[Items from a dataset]
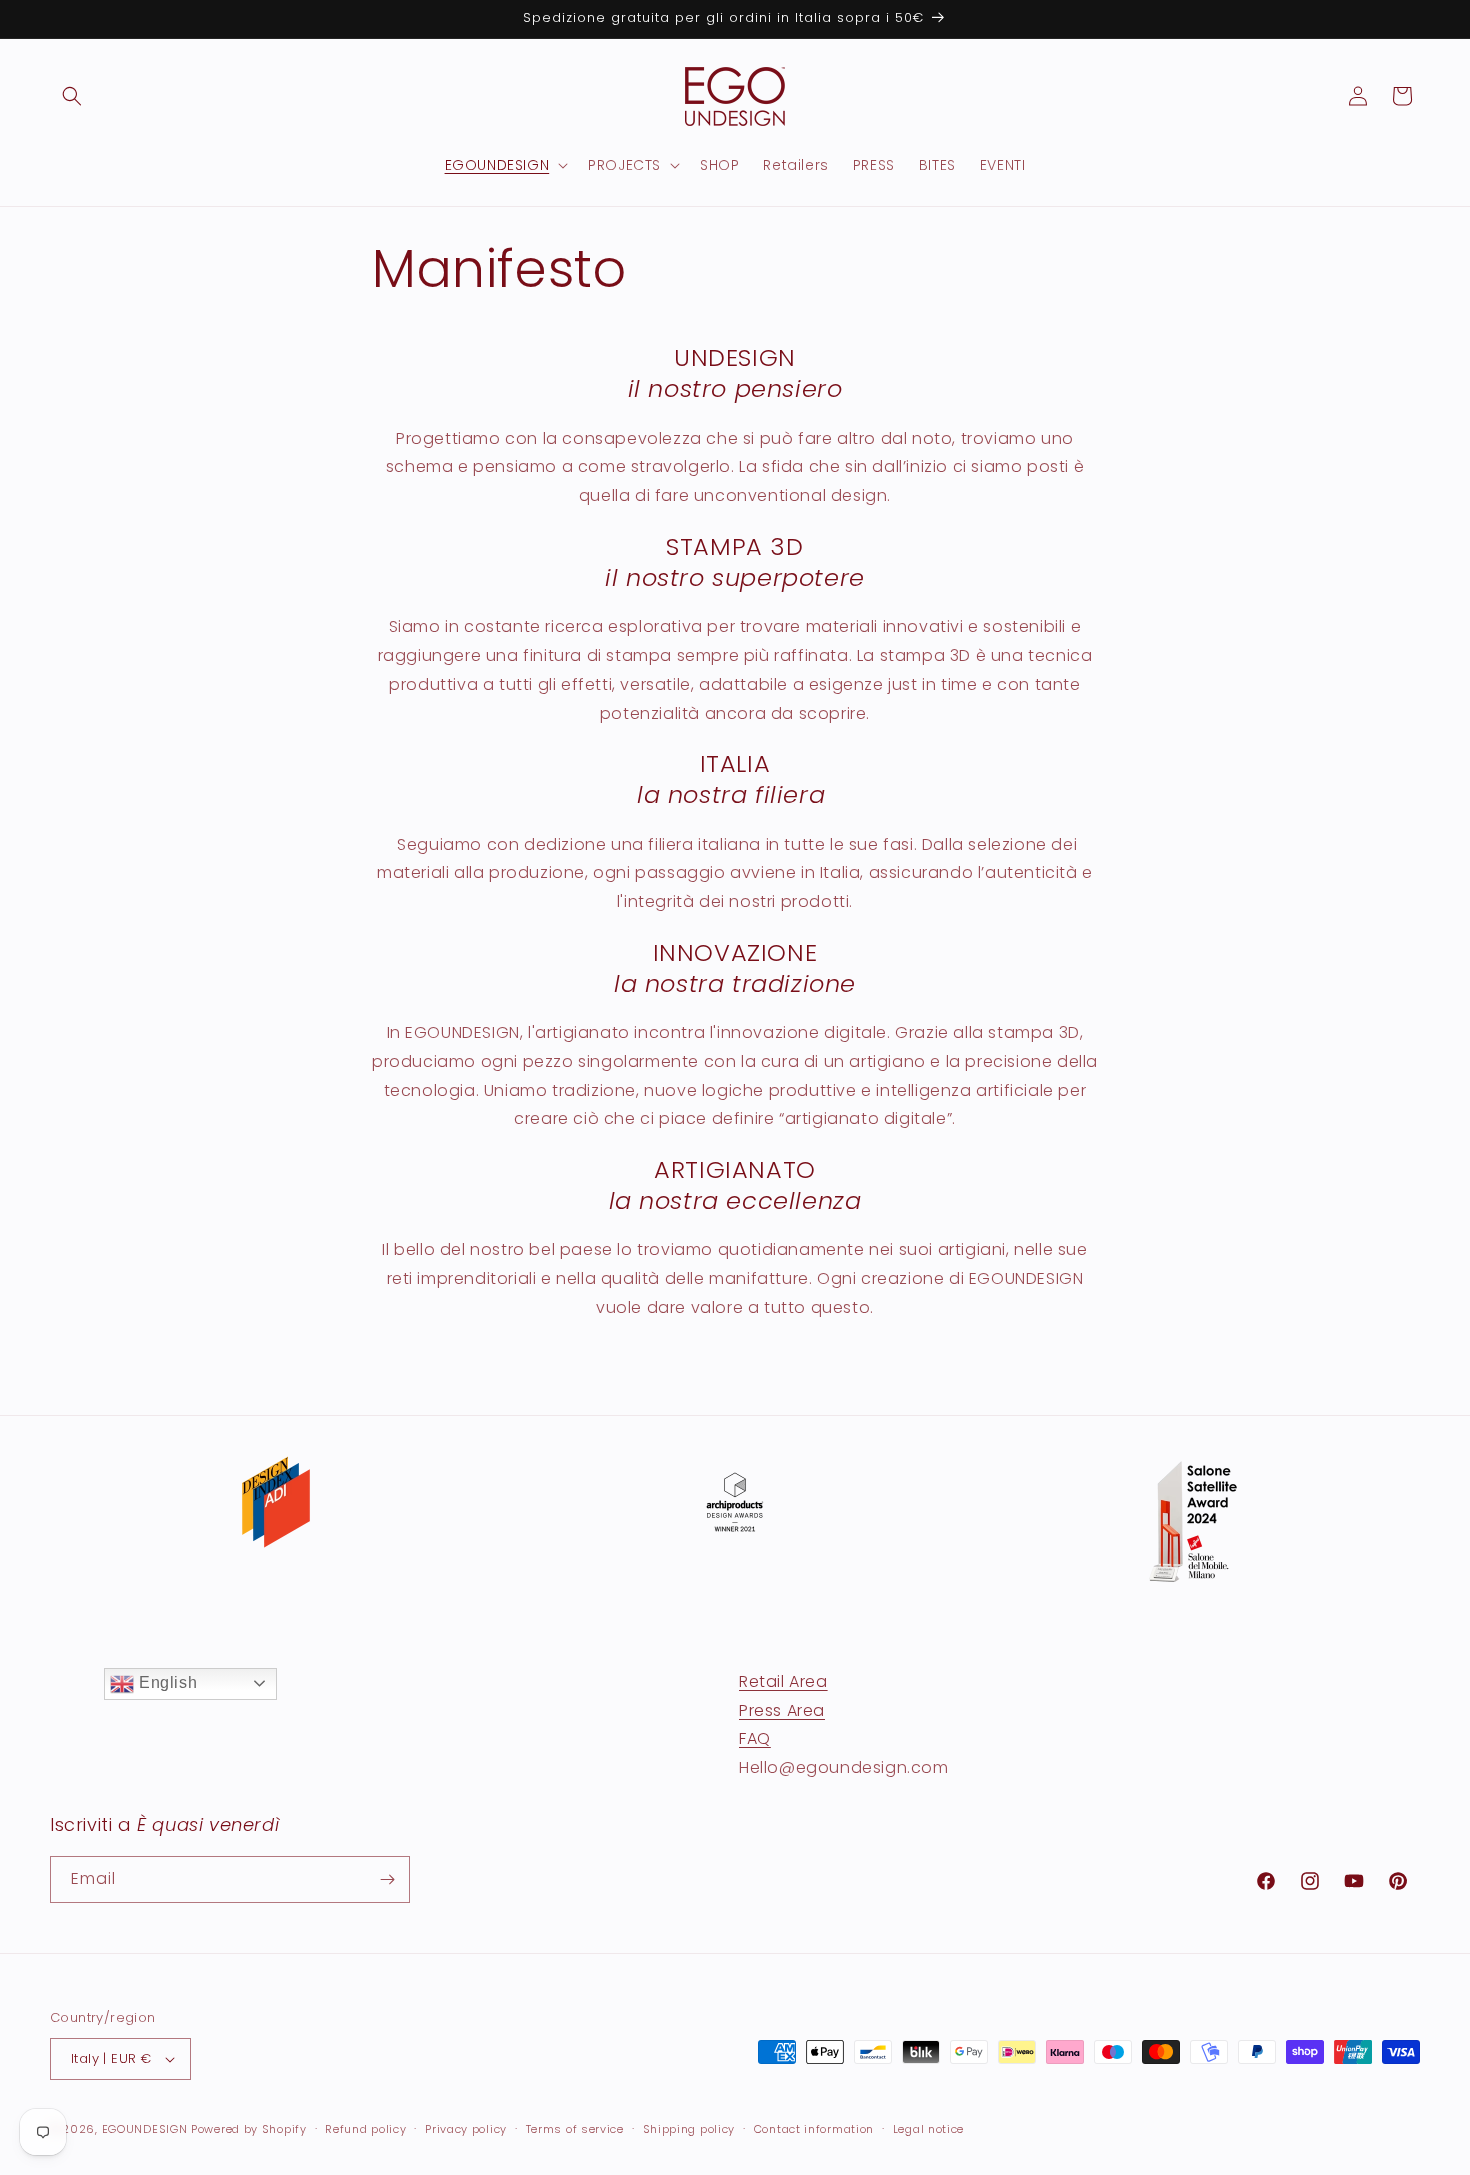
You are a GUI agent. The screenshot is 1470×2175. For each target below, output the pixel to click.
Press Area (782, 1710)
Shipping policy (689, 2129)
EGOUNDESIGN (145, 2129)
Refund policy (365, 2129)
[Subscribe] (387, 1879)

(What you are asked to do): Excluding images, return all of the records above word for word.

(Exercise output):
You are a GUI agent. The screenshot is 1470×2175. For each target below, output the pixel to click.
Press Area (782, 1710)
Shipping policy (689, 2129)
EGOUNDESIGN (145, 2129)
Refund policy (365, 2129)
[Subscribe] (387, 1879)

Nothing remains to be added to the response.